JACKSON –The cellmate of Rexdale Wayne Henry, a Choctaw tribal politician who died in the Neshoba County jail on July 14, has been charged with murder in the case.
Sheriff Tommy Waddell said Thursday that 34-year-old Justyn Schlegel was arrested this week in connection with Henry’s death.
“It was another inmate who was in the cell him at the time of his death. He remains in custody and is charged with murder,” Waddell said.
Some civil rights activists have been raising questions about the death of the 53-year-old member of the Mississippi Band of Choctaw Indians, especially in light of heightened national scrutiny over deaths in police custody.
Henry was arrested July 9 for failing to pay fines due to the city of Philadelphia, Waddell said. The city uses the county jail. He was last seen alive about 30 minutes before his death, authorities have said.
Waddell wouldn’t say how or why Schlegel is alleged to have killed Henry, saying the Mississippi Bureau of Investigation is still finalizing autopsy results. MBI spokesman Warren Strain said the investigation is ongoing. After that, Waddell said the case would be turned over to Neshoba County District Attorney Mark Duncan.

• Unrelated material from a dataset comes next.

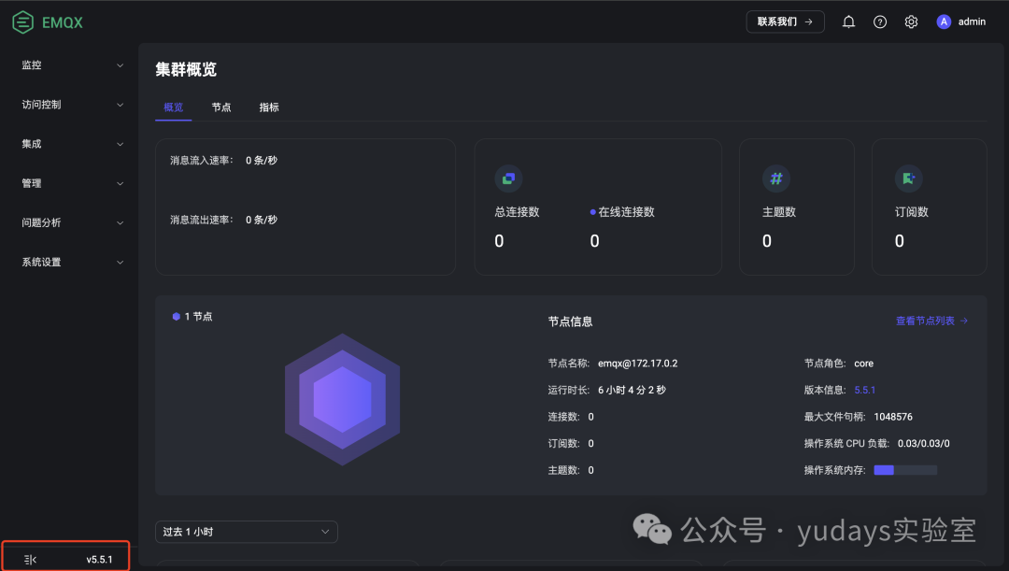Switch to the 节点 tab
This screenshot has width=1009, height=571.
[221, 107]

Henry, a resident of the Bogue Chitto portion of the Choctaw reservation east of Philadelphia, recently lost a run for the tribal council seat representing that area. He formerly worked at Pearl River Resort, the tribe’s casino complex, and was the brother of Choctaw tribal Vice Chief Ronnie Henry.

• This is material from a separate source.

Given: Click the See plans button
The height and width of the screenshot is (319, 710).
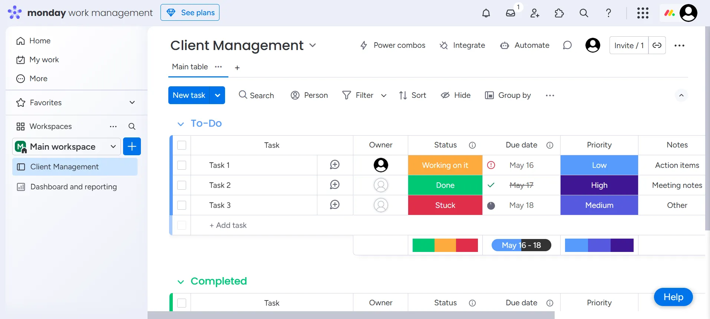Looking at the screenshot, I should pyautogui.click(x=190, y=13).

Waddell said both Henry’s family and the tribe have been notified of Schlegel’s arrest.
“We met with them at the Pearl River reservation and gave them as much detail as we could,” he said.

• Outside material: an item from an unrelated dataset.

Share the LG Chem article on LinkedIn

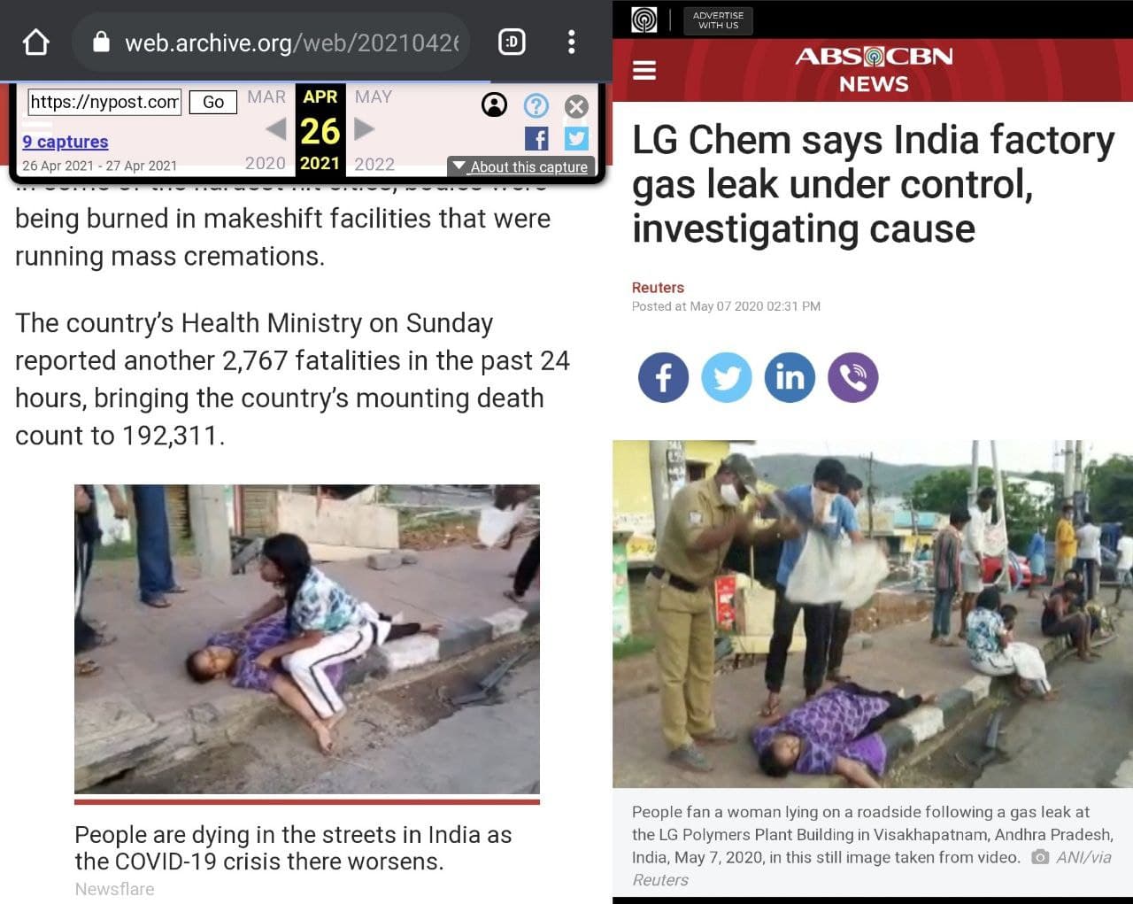(790, 377)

A tribal spokeswoman declined comment Thursday, while family members could not be reached.
Waddell said Schlegel, who lives near Philadelphia, was arrested because of a “family disturbance.” Schlegel was convicted for possession of methamphetamine precursors in Winston County in 2009 and served a year in state prison, according to Mississippi Department of Corrections records. He was paroled in 2010, but returned to prison for a time in 2012. He remains on probation, meaning authorities may be able to keep him in jail by revoking his probation. Strain said he wasn’t sure when Schlegel would make a preliminary appearance before a judge, and didn’t know if he had a lawyer.
Janis McDonald, a Syracuse University law professor and co-director of the Cold Case Justice Initiative, said supporters of the Henry family raised money to send Henry’s body to Florida for a second autopsy after his July 19 funeral. She said she didn’t know the results from the second autopsy, but said she has “serious questions” about the case.
“It doesn’t end here,” McDonald said. She has likened Henry’s death to that of Sandra Bland in a Texas jail, saying it’s important to question why minorities are arrested for minor charges only to die in jail.
In May, the county settled a federal lawsuit claiming Waddell inappropriately ordered a deputy to ram an allegedly stolen car in a 2012 chase, and then the sheriff himself shot a passenger in the neck. Waddell said the shooting was accidental and denied wrongdoing. Terms of the settlement aren’t filed in court records.
The county has also been sued by family members of Michael McDougle Sr., who claims the man died in the jail from head trauma in November after being beaten by Philadelphia police officers and county jailers. Duncan has said an MBI investigation found no evidence of criminal wrongdoing in the McDougle case, and lawyers for the county have denied McDougle was mistreated at the jail.